The board of NWO-I, the institute organisation of NWO, appoints Prof. Ton de Kok as director of CWI. On 1 October 2020, De Kok will succeed the current director, Prof. Jos Baeten, who has led the institute since 2011 and will retire.

“As the new director of the CWI, I hope to contribute to the positioning of mathematics and computer science as scientific disciplines that are crucial to understanding the world around us and making it a little more beautiful”, says Ton de Kok.

Scarce resources
For De Kok, exploring mathematics and other scientific knowledge for a better world began at the end of the 1980s, when he joined Philips after his doctorate at the Vrije Universiteit Amsterdam. There he explored ways to better connect logistics and production with each other and the market. De Kok: ‘Decision-makers in these processes are constantly confronted with uncertainties in the demand for products and the time it takes to get those products to the customer. This is especially the case when they’re operating amidst an enormous complexity of interactions within their company and with other companies involved. By describing laws in the unambiguous language of mathematics, I have learned how we can use scarce resources as efficiently as possible to continue to provide mankind with food, clothing, means of communication, etcetera.”

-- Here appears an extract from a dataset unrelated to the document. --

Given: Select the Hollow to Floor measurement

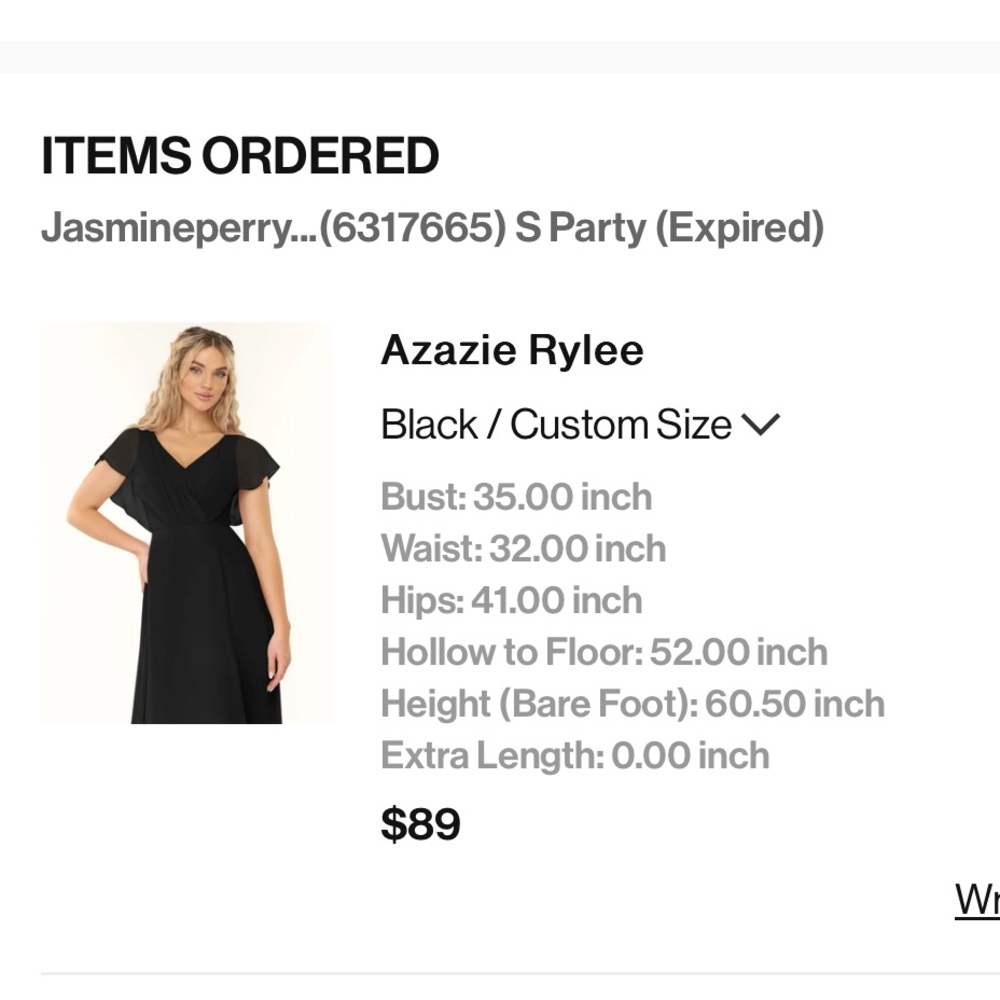Looking at the screenshot, I should pos(604,651).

Getting the most out of knowledge and expertise
Currently, De Kok is a full-time professor of Quantitative analysis of logistical management problems, at Eindhoven University of Technology. “As director of the CWI, I hope to further assist in finding the right connections between the scientific challenges we are working on and the societal issues of the 21st century: scarcity of people, resources and raw materials, and utilizing the technological opportunities available to us. We owe it to society to get the most out of our knowledge and expertise.”

Fact versus opinion
As director of CWI, De Kok wants to continue to strive for a clear separation between facts and laws on the one hand, and opinions on the other. De Kok: “This separation is important, particularly at this time, when it seems as if everyone can define their own truth. In a world in which more and more data is being generated, computer science enables us to efficiently confirm laws, identify new laws, and use them to make better use of scarce resources. For virtually all scientific disciplines, mathematics is the unambiguous language in which laws can be expressed.”